INFOACEHTIMUR.COM, ACEH TAMIANG – Majelis hakim di Pengadilan Tindak Pidana Korupsi, pada Pengadilan Negeri Banda Aceh, telah memutuskan pembebasan mantan Bupati Aceh Tamiang, Mursil, dari segala tuntutan terkait kasus korupsi di bidang pertanahan.
Dilansir dari ANTARA, vonis tersebut dibacakan majelis hakim diketuai Hamzah Sulaiman serta didampingi R Deddy dan Ani Hartati masing-masing sebagai hakim anggota pada persidangan di Pengadilan Tindak Pidana Korupsi pada Pengadilan Negeri Banda Aceh di Banda Aceh, Selasa.
Selain terdakwa Mursil, majelis hakim juga membebaskan dua terdakwa lainnya dalam perkara yang sama, tetapi berkas terpisah. Kedua terdakwa yang turut dibebaskan yakni Tengku Yusni dan Tengku Rusli.
“Para terdakwa tidak terbukti secara sah dan meyakinkan bersalah seperti yang didakwakan jaksa penuntut umum. Membebaskan para terdakwa dari segala dakwaan jaksa penuntut umum,” kata majelis hakim.
BACA JUGA: Segini Jumlah Harta Kekayaan Haji Mursil Eks Bupati Aceh Tamiang Sebagai Tersangka Korupsi
BACA JUGA: Eks Bupati Aceh Tamiang Haji Mursil Ditetapkan Sebagai Tersangka Korupsi, Ini Kasusnya
Majelis hakim dalam amar putusannya menyatakan fakta di persidangan termasuk keterangan saksi-saksi tidak ditemukan bukti para terdakwa melakukan tindak pidana korupsi seperti dalam dakwaan jaksa penuntut umum.
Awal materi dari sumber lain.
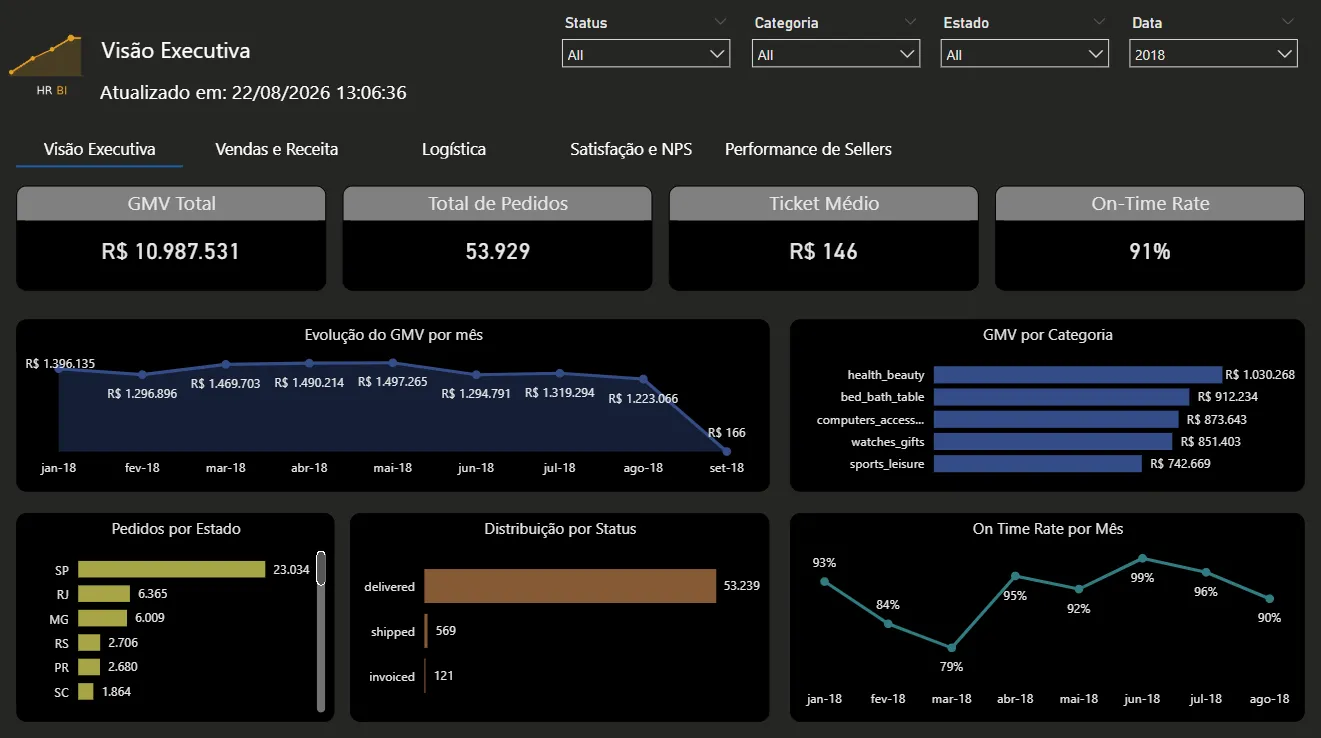
Task: Collapse the Categoria slicer header chevron
Action: [x=910, y=22]
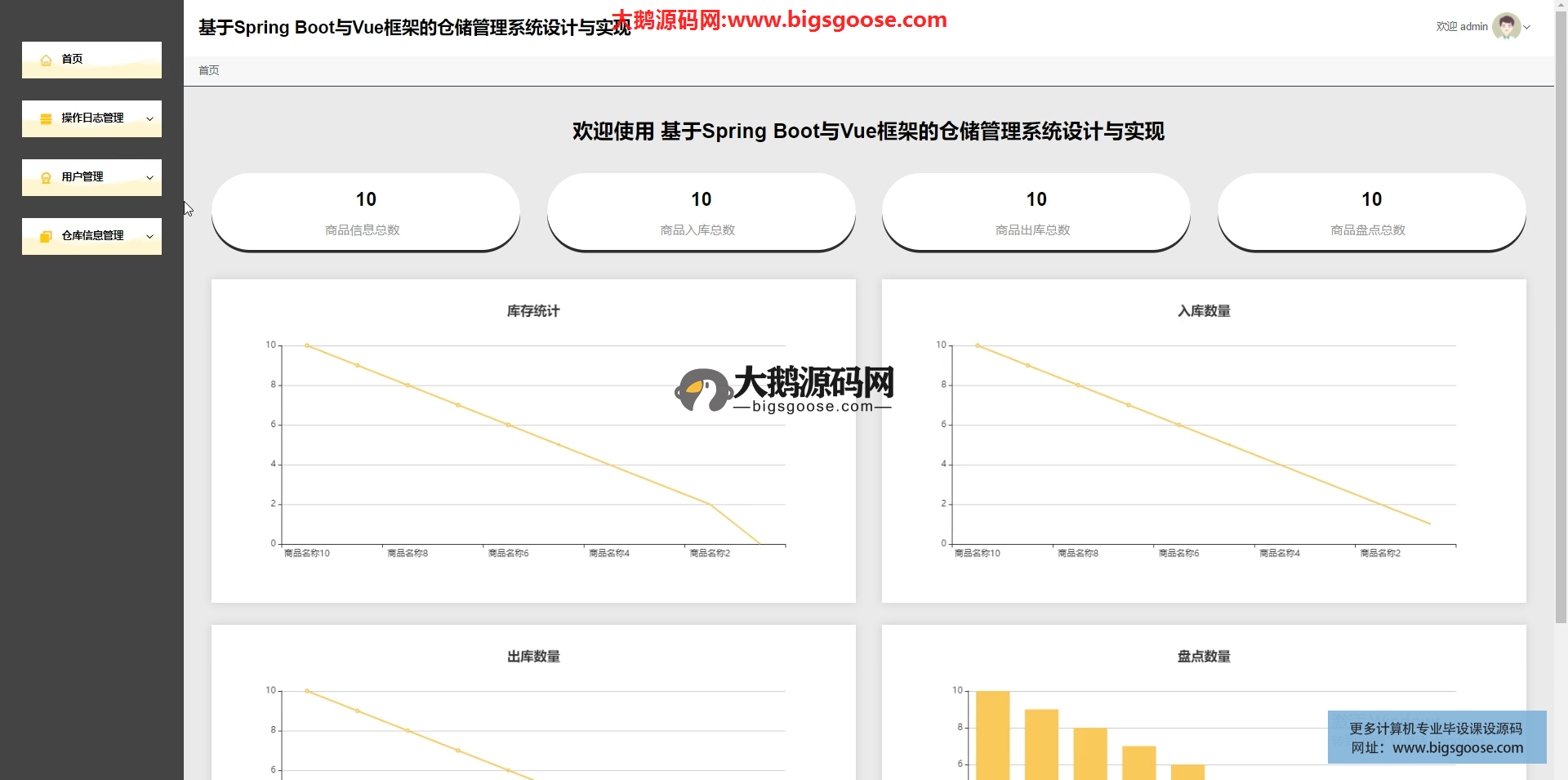Click the 首页 breadcrumb link

pyautogui.click(x=209, y=70)

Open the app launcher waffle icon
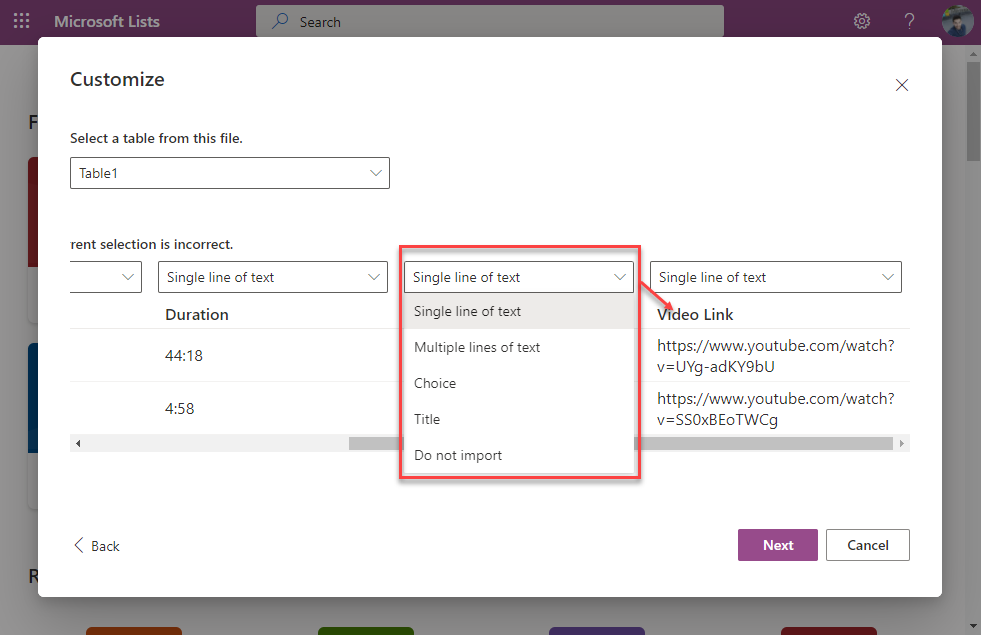click(x=21, y=21)
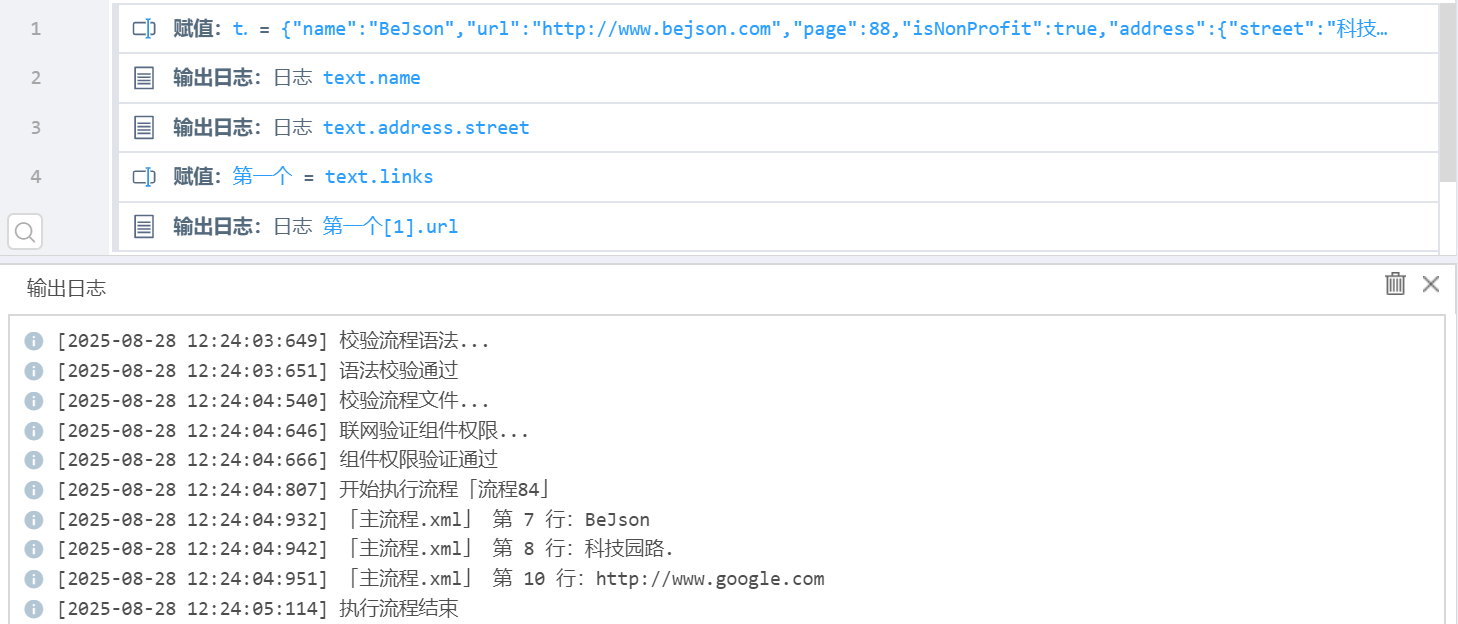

“Berdasarkan putusan ini, maka hak-hak dan martabat para terdakwa harus dipulihkan. Serta merehabilitasi nama para terdakwa,” kata majelis hakim menyebutkan.
Vonis tersebut tidak sesuai dengan tuntutan jaksa penuntut umum (JPU). Pada persidangan sebelumnya, JPU menuntut terdakwa Musril dengan hukuman tujuh tahun enam bulan.
Selain pidana penjara, JPU juga menuntut terdakwa Musril membayar denda Rp500 juta subsidair enam bulan penjara serta membayar uang pengganti kerugian negara Rp90 juta. Apabila tidak membayar, maka dipidana tiga tahun enam bulan penjara.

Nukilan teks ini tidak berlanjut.